THE DATA:

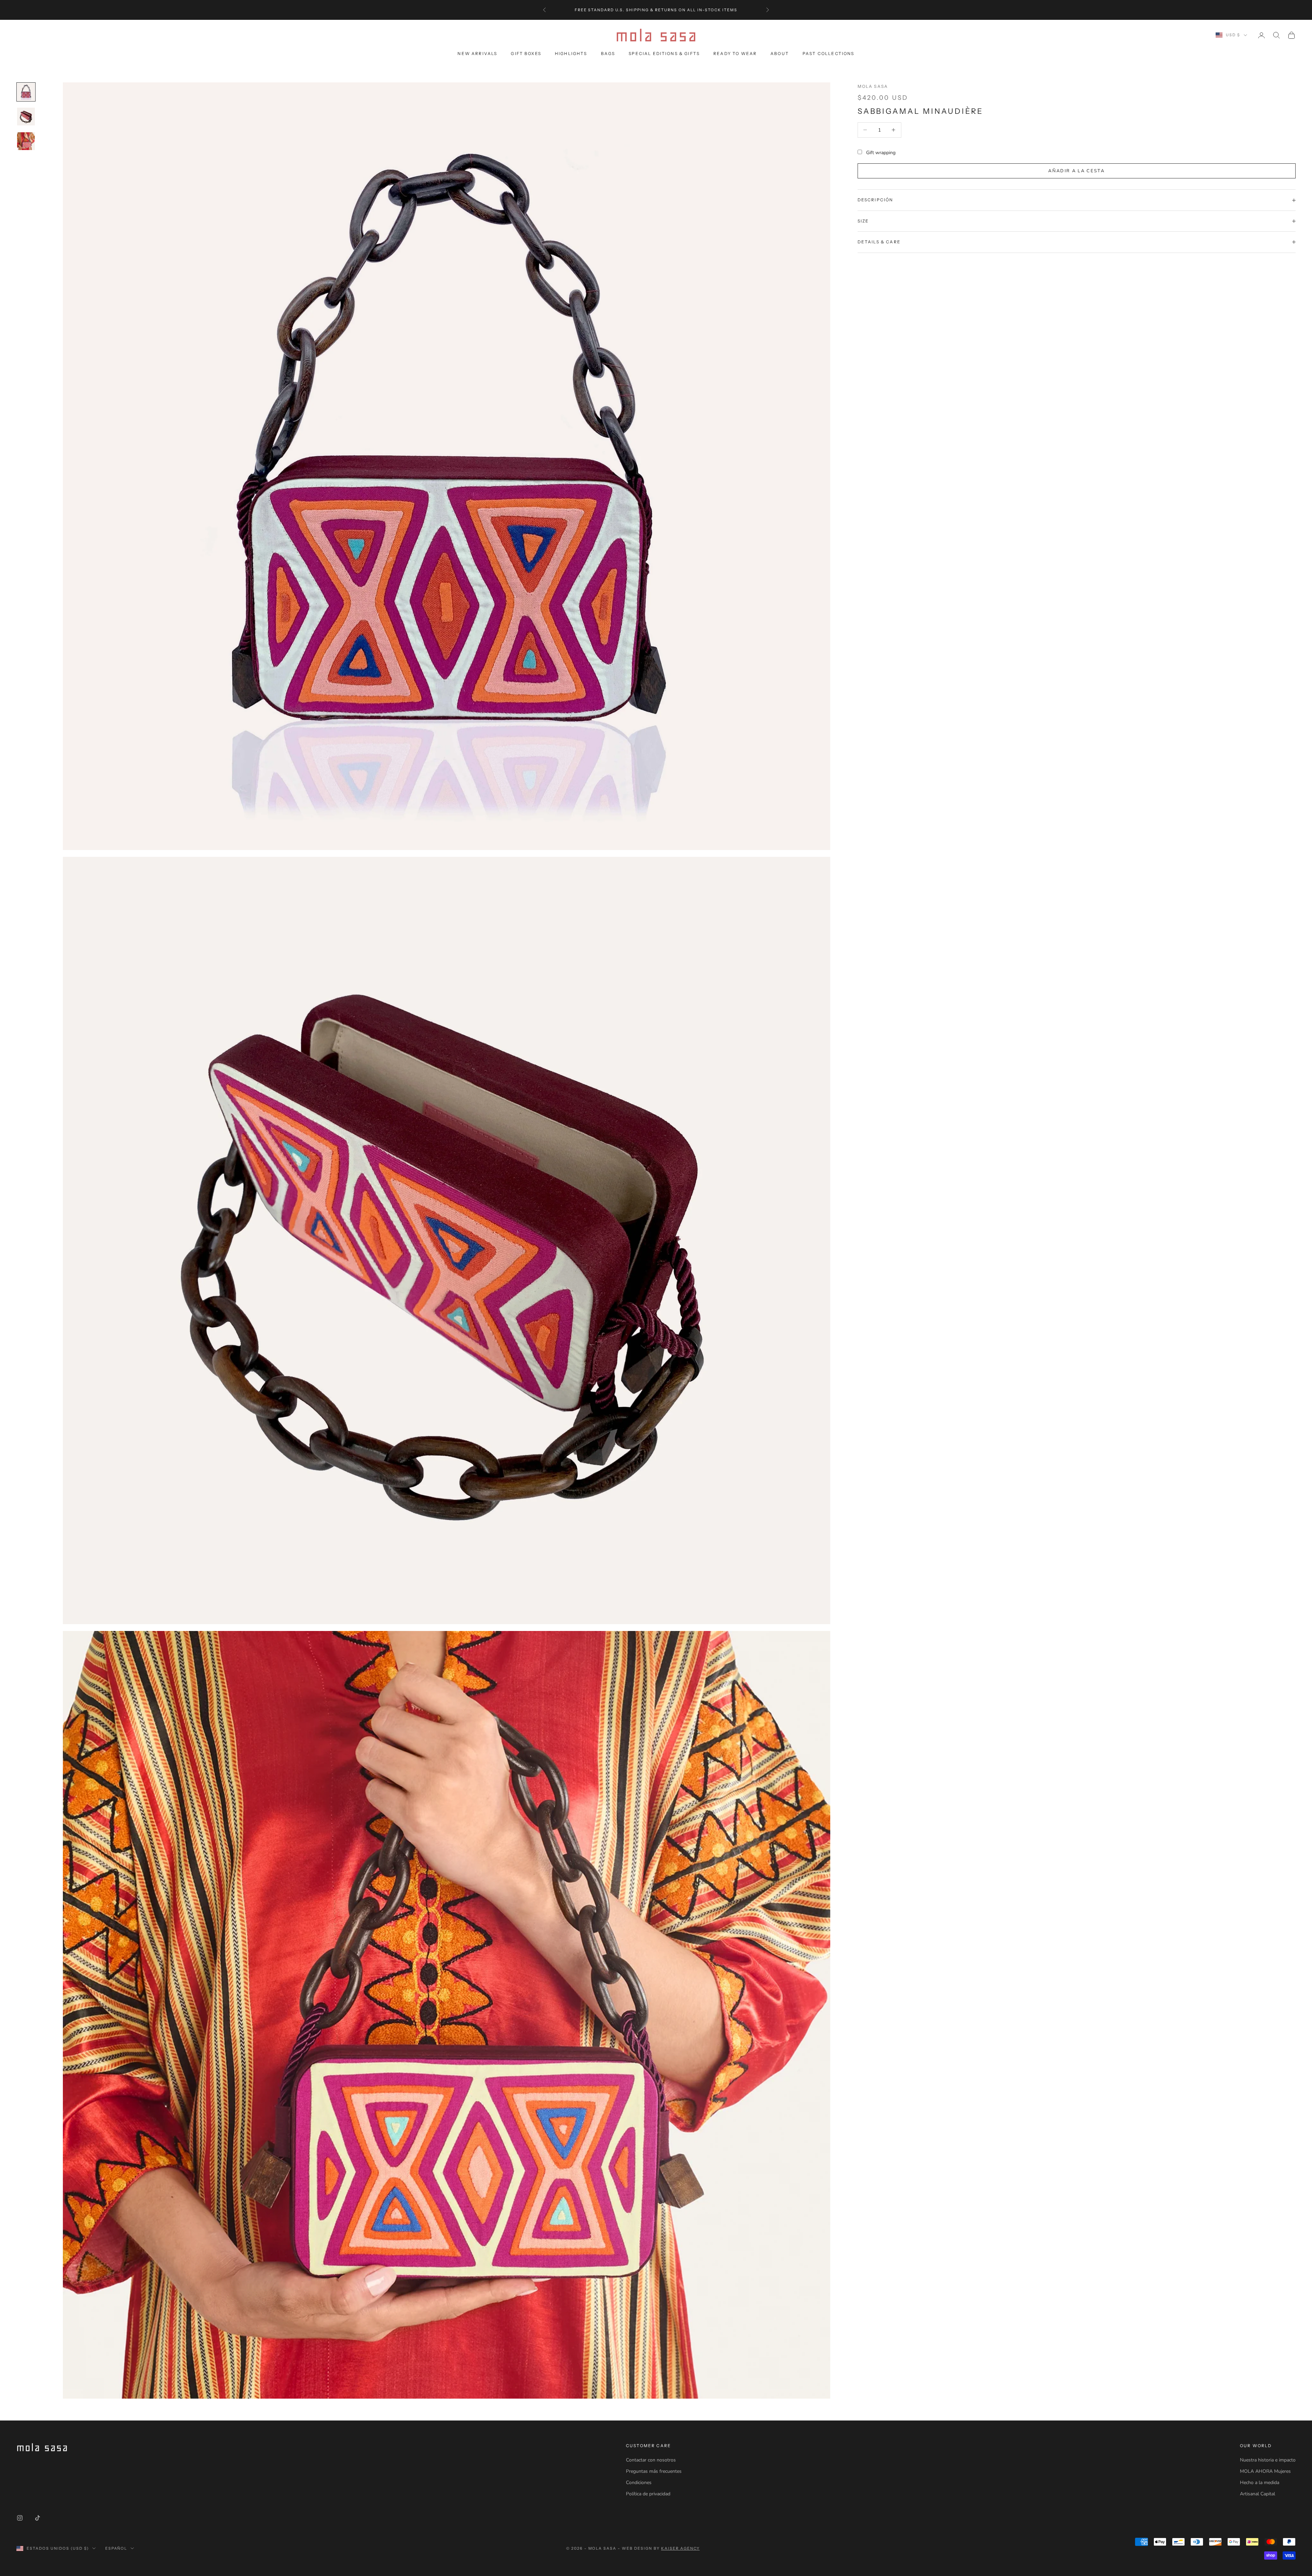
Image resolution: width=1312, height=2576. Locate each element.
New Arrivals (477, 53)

* * *

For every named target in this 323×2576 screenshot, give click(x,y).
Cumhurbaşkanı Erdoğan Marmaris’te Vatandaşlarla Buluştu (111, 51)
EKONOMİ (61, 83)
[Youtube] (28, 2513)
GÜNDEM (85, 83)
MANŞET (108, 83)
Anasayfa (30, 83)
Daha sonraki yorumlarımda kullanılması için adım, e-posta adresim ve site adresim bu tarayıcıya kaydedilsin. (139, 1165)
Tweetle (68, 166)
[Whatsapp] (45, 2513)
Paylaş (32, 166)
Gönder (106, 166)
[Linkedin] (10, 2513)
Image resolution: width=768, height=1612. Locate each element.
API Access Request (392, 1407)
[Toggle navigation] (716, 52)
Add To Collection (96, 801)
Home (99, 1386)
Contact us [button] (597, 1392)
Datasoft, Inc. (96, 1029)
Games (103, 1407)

ABOUT THIS EXERCISE:
Copy range, inclusive: the line holding "[Whatsapp] (45, 2513)" to the line holding "Contact us [button] (597, 1392)". Reproduce exactly those lines of the records above and no others.

EXERCISE SOLUTION:
[Whatsapp] (45, 2513)
Paylaş (32, 166)
Gönder (106, 166)
[Linkedin] (10, 2513)
Image resolution: width=768, height=1612. Locate each element.
API Access Request (392, 1407)
[Toggle navigation] (716, 52)
Add To Collection (96, 801)
Home (99, 1386)
Contact us [button] (597, 1392)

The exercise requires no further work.